Nicotine by Gregor Hens

Nicotine by Gregor Hens

German Non-fiction

Original title – Nikotin

Translator Jen Calleja

Source – review copy

Oh, to live on Sugar Mountain
With the barkers and the colored balloons,
You can’t be twenty on Sugar Mountain
Though you’re thinking that
you’re leaving there too soon,
You’re leaving there too soon.

Now you’re underneath the stairs
And you’re givin’ back some glares
To the people who you met
And it’s your first cigarette.

Neil young mentions that first cigarette in his song Sugar mountain.

Well after Gregor kindly choose five German books of short length last week, I finally get to his book. Gregor Hens is German writer and translator. He has translated books by the Likes of Jonathan Lethem , Rawi Hage and Will Self’s Umbrella, he lives in Berlin . Will Self also did a wonderful forward for this book about his relationship with cigarettes and smoking which inspired my post here .I so pleased that Fitzcarraldo decide to translate this book this is what small press do so well be brave and publish books like this.

I’ve smoked well over a hundred thousand cigarettes in my life and each of those cigarettes meant something to me. I even enjoyed a few of them. I’ve smoked ok, great and terrible cigarettes. I’ve smoked dry moist, aromatic and almost sweet cigarettes, I’ve smoked hastily and other times slowly and with pleasure. I’ve scrounged , stolen and smuggled cigarettes.
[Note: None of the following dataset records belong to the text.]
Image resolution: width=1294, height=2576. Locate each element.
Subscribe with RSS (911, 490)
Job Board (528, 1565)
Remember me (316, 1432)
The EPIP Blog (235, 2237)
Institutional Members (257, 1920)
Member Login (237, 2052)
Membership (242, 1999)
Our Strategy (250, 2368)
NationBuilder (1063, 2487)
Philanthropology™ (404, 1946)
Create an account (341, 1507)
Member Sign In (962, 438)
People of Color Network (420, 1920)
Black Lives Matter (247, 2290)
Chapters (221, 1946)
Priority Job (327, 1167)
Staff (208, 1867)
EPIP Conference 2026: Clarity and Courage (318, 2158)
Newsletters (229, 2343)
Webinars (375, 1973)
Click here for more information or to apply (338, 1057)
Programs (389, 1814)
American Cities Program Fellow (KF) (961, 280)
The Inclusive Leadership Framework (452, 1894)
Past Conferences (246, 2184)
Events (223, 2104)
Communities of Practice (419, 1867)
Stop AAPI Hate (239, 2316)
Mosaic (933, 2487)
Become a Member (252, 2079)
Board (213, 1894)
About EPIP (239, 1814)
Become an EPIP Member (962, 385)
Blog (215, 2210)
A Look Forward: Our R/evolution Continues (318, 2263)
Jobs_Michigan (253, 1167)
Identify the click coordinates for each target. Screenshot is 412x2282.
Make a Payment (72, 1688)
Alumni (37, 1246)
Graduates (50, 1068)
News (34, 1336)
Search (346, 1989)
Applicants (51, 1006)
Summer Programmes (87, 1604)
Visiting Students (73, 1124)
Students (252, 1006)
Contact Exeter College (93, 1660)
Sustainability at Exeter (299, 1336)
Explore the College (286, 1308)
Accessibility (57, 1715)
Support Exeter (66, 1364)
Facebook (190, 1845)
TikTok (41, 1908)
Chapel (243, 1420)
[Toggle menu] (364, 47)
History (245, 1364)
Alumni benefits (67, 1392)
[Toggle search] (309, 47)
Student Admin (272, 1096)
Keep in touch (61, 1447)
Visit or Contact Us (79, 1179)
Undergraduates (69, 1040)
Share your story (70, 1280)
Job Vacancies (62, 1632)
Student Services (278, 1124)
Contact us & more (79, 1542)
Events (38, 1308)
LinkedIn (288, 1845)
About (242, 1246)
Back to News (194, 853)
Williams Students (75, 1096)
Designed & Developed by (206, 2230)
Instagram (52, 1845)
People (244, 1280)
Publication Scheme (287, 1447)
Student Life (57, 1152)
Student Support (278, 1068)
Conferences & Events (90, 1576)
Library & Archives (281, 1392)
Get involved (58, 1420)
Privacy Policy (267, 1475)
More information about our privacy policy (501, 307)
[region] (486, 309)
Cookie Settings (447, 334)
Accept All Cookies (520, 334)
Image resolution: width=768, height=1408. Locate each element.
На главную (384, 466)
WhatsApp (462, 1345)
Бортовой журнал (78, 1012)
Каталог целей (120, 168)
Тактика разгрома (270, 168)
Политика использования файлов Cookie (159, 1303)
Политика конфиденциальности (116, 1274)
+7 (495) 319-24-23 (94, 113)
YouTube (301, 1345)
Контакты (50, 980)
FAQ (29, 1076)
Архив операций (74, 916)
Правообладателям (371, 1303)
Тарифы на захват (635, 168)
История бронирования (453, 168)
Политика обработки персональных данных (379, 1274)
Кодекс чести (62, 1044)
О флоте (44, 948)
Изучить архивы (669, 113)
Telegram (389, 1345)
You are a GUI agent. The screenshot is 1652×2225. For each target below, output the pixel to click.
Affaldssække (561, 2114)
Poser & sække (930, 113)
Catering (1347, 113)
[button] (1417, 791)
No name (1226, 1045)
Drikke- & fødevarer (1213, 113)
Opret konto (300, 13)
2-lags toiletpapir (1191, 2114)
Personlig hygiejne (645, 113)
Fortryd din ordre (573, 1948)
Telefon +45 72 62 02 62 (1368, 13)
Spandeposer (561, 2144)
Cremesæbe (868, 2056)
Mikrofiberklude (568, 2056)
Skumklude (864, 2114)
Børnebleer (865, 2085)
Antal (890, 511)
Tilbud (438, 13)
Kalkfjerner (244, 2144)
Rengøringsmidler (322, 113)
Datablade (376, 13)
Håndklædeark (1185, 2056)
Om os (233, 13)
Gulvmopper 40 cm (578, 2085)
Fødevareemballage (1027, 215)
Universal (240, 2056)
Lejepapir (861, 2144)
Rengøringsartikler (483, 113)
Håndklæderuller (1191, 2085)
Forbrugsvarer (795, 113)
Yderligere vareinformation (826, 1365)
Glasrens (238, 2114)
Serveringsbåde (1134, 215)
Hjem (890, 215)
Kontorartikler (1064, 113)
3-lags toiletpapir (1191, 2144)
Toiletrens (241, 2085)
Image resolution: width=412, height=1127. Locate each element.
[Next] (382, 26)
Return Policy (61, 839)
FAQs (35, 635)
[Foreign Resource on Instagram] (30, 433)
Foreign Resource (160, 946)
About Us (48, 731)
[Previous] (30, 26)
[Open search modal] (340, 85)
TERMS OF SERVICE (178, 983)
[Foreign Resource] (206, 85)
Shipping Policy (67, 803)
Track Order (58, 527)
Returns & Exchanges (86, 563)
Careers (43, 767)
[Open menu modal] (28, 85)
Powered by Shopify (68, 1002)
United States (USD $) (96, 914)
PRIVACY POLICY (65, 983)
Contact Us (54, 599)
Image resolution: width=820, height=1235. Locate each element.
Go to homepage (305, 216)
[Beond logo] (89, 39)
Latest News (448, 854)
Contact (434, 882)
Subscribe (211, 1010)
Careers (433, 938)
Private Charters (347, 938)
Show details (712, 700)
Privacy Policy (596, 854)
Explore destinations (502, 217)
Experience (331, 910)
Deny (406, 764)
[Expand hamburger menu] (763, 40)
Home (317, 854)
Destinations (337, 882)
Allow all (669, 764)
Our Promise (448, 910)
I like Gregor have smoke all sort from French, German, Russian and British cigarettes in my time as a smoker.

Well Nicotine was written by Gregor two years after he stopped smoking himself . This book  is an autopsy of a smoker , bu not a dead one .A retrospective of a smokers life, the how, when and where. But h also he expands it out to the wider concept of trying to stop smoking as a person but also the way it has sprung up to a whole raft of stop smoking ideas . The book follows him from his first cigarette ,in fact  even before back to  his family journeys in a car with his family of smokers. Through the packets of cigarettes he has brought in the past. The rituals of smoking that every smoker has. Cigarettes and culture from Twain talking of always trying to give up. Italo Svevo. even to Smoke one of my favourite films. This is a look back at being a smoker.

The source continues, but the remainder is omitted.